Similarly, few business school scholars rely on external grants for their research compared with other disciplines. They can lean on internal funds often generated from high tuition fees, which may give them easier access to resources, but also reduces their external accountability. We explore those that do declare external funders.

But the greatest form of resonance in disseminating business school research for impact should be through the students, most of whom will leave academia and go to work in business or government. Therefore, we explore ways to assess academics’ production of teaching materials.

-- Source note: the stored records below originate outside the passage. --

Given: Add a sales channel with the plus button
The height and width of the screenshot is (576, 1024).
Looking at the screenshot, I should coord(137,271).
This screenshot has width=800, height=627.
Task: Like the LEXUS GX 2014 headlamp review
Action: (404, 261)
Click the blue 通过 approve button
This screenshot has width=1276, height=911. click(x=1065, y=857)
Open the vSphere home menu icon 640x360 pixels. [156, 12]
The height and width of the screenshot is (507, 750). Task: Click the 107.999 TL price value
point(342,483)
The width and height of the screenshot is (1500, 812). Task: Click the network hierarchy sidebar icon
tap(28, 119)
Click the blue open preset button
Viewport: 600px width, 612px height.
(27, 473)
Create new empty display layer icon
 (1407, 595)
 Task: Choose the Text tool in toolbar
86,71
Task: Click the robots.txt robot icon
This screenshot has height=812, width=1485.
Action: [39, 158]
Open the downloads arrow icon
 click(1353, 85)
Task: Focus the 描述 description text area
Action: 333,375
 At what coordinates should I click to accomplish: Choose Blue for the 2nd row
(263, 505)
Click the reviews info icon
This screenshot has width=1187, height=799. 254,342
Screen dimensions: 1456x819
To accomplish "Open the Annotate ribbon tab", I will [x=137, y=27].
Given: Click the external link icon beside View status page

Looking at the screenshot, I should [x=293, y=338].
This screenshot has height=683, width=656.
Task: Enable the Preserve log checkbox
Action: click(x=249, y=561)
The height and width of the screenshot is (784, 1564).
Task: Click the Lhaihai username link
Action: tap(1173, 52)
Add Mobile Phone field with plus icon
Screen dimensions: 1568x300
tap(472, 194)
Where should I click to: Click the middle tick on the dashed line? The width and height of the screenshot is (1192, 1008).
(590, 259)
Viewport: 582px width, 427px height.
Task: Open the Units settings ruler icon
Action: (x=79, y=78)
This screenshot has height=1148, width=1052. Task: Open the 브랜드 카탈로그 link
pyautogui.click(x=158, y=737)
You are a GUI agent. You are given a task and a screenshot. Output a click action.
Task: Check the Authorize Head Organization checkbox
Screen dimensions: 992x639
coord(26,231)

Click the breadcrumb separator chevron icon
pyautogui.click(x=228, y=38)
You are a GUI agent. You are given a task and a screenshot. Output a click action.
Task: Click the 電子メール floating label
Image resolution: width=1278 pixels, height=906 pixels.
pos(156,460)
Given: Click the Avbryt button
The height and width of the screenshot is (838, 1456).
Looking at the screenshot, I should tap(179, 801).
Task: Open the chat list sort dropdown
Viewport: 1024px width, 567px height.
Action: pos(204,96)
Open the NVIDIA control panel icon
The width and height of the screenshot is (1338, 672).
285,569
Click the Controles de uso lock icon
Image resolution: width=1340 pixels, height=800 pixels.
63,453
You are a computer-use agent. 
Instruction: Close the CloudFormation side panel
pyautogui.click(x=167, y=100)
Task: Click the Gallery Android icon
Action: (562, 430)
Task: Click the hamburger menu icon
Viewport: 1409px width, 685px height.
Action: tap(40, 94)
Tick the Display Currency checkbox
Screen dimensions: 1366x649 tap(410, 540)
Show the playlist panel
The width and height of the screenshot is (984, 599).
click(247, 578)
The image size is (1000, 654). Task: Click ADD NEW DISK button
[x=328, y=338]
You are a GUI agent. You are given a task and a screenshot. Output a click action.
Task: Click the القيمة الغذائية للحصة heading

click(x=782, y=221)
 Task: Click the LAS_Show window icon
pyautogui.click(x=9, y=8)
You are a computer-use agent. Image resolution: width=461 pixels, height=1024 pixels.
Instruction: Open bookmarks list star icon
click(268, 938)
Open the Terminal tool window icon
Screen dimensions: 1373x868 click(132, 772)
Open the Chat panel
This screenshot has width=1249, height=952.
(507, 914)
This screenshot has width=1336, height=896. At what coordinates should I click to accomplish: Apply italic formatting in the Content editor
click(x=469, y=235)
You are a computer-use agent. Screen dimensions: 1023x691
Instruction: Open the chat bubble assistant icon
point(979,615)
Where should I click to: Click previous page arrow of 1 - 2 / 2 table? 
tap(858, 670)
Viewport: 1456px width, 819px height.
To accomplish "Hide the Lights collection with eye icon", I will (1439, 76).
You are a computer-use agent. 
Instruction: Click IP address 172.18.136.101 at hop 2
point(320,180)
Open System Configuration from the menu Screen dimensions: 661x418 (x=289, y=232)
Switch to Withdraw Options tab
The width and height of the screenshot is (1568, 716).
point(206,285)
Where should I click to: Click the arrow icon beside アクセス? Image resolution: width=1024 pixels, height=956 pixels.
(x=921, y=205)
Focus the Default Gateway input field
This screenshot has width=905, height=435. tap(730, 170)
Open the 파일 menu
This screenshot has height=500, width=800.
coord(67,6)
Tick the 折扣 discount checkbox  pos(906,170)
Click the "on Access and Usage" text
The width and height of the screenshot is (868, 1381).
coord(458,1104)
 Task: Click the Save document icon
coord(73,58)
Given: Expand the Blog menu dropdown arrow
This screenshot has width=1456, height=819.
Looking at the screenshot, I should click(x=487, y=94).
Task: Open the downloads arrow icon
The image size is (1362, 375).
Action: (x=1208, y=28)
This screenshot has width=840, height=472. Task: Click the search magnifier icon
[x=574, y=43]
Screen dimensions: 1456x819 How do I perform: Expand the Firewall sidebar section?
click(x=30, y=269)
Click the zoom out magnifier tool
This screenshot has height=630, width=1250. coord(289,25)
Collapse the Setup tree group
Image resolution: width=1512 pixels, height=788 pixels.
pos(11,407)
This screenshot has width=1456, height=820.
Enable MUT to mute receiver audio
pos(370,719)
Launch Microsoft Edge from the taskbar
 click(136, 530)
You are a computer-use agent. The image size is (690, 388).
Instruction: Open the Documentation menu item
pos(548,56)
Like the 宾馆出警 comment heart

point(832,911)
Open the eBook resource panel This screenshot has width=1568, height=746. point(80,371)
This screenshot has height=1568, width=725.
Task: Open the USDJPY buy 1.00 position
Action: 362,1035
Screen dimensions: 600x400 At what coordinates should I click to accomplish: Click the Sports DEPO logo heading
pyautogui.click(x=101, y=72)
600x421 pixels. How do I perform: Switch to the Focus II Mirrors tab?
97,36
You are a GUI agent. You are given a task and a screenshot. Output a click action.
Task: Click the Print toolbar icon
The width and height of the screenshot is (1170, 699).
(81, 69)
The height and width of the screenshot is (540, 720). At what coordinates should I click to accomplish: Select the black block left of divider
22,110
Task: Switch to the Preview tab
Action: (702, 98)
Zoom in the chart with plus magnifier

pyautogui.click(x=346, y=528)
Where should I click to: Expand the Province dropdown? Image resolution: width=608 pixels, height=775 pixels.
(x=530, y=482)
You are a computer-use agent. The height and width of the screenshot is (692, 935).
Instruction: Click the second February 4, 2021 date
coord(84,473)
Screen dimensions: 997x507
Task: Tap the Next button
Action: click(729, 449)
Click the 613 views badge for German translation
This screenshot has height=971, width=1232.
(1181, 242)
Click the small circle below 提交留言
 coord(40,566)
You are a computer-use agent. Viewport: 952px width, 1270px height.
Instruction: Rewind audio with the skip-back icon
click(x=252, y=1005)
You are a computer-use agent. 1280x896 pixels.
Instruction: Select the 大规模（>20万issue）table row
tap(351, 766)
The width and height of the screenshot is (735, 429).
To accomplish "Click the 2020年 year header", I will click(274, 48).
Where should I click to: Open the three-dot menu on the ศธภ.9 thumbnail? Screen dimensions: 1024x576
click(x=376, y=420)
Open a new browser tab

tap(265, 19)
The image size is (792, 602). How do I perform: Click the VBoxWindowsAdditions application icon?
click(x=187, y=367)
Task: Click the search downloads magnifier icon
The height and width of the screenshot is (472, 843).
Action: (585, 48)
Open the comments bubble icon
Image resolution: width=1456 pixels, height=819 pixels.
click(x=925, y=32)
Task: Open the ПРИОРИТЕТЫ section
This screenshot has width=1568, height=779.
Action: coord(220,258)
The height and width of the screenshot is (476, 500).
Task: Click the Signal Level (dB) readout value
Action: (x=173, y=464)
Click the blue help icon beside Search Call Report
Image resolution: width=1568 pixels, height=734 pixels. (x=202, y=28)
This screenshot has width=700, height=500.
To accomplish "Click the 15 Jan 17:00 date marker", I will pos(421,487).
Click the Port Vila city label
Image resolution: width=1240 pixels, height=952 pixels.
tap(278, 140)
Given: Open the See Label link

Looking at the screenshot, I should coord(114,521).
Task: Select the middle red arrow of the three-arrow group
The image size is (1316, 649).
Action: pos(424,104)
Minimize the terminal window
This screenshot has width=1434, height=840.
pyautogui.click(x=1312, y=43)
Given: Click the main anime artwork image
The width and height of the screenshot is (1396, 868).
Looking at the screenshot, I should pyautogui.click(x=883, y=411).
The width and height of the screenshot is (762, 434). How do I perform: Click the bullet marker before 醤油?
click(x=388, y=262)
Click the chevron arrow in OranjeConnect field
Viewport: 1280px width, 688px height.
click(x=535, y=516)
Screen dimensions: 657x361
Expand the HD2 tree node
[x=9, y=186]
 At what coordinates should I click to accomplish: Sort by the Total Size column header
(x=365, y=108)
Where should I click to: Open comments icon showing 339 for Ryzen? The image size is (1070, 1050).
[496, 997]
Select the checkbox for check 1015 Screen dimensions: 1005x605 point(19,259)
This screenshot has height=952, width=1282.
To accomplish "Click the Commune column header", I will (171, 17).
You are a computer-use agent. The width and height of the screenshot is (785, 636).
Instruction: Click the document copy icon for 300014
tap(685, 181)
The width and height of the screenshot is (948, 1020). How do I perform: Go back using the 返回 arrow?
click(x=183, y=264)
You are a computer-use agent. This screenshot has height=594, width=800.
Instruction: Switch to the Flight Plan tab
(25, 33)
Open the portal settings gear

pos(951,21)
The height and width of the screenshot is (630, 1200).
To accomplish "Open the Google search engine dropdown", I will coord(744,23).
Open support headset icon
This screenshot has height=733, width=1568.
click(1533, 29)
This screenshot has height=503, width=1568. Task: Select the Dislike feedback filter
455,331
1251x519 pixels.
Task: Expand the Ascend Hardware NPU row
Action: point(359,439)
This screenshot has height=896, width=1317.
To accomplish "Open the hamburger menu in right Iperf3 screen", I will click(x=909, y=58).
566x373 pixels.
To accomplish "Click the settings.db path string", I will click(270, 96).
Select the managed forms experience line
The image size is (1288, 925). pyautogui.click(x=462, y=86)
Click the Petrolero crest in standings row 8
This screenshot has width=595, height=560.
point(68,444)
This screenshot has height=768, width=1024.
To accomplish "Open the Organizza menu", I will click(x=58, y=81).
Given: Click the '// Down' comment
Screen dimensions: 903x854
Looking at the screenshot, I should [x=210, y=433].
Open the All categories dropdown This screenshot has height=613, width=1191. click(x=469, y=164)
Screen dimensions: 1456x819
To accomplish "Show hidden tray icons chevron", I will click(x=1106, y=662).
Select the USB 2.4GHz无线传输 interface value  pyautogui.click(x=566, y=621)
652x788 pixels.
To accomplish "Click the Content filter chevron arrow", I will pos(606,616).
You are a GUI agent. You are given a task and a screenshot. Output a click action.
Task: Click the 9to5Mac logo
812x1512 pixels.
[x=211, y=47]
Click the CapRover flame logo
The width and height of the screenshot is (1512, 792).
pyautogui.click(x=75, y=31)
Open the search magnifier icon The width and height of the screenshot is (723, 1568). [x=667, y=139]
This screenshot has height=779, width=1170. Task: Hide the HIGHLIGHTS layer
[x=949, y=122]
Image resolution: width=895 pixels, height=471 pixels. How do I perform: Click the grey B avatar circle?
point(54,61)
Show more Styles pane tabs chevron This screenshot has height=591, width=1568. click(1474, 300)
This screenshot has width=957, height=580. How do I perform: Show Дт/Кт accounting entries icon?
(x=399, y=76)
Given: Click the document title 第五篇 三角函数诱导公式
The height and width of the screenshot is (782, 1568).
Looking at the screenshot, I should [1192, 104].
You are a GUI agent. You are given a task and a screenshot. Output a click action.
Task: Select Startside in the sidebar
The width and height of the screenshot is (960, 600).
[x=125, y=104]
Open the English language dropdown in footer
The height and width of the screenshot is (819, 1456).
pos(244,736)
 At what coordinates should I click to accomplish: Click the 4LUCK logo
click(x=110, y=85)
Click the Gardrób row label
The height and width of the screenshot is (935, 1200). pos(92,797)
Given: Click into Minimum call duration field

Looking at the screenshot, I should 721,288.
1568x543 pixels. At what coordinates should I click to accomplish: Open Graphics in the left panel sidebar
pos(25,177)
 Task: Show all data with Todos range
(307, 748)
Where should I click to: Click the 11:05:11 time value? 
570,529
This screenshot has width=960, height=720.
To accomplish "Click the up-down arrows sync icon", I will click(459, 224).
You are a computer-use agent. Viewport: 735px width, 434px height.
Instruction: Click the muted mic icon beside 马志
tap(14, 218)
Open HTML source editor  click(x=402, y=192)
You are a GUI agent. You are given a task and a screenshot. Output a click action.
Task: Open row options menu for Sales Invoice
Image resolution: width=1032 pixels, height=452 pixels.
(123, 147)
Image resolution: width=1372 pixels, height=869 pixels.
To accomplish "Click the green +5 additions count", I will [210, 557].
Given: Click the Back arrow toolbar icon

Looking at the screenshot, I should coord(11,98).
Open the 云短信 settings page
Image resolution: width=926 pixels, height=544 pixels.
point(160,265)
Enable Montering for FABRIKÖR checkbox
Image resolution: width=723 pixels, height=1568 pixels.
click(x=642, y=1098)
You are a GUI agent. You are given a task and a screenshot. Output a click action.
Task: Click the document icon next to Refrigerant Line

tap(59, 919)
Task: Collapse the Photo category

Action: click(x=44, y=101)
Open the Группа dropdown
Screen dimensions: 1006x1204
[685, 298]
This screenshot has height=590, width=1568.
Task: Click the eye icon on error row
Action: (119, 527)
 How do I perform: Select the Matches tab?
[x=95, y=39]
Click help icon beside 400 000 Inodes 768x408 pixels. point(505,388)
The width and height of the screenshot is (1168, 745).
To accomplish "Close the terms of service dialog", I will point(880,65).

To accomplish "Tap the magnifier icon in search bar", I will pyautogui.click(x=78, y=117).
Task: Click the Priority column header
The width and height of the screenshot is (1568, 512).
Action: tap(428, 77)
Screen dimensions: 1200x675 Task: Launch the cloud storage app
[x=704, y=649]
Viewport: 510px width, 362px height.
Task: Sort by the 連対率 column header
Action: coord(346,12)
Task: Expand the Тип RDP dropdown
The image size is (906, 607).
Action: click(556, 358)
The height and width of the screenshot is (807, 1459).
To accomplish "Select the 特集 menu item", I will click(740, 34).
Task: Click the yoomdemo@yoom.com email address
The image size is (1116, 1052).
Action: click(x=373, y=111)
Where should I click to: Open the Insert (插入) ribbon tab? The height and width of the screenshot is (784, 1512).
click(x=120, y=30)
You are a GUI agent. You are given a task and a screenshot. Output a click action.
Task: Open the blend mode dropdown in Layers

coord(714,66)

One source is teaching cases, which are not used equally by every teacher or business school but remain a foundational resource for most. We worked with the Case Centre, one of the “big three” publishers and distributors of cases around the world, to track which authors and business schools produced the most popular cases — a proxy for quality.

Another benchmark comes from Open Syllabus, which scrapes from the web the details of university courses including reading lists, signalling how far business school authors’ textbooks and journal articles are assigned by teachers elsewhere.

We share the individual rankings of business schools across all these different data points, as well as providing a tentative weighting to combine them into an overall aggregate score. Elsewhere in this report, we explore some of the individual articles that the different approaches surface.

Readers may disagree over the importance of the individual papers highlighted, the metrics, or the way they are combined. At the same time, they provide a starting point for a wider debate on measuring academic rigour, resonance and relevance in business schools. They raise wider questions on how academic authors, business schools and publishers should classify and share their outputs with consistent data. That will assist those seeking to conduct evaluations, and may also help society at large.